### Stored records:
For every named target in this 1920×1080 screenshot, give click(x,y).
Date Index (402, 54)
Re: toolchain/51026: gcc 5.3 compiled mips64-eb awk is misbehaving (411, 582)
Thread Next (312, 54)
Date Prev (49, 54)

### EXERCISE DETAILS:
Transcribe each record above exactly. Skip none.

### RESPONSE TO THIS EXERCISE:
For every named target in this 1920×1080 screenshot, give click(x,y).
Date Index (402, 54)
Re: toolchain/51026: gcc 5.3 compiled mips64-eb awk is misbehaving (411, 582)
Thread Next (312, 54)
Date Prev (49, 54)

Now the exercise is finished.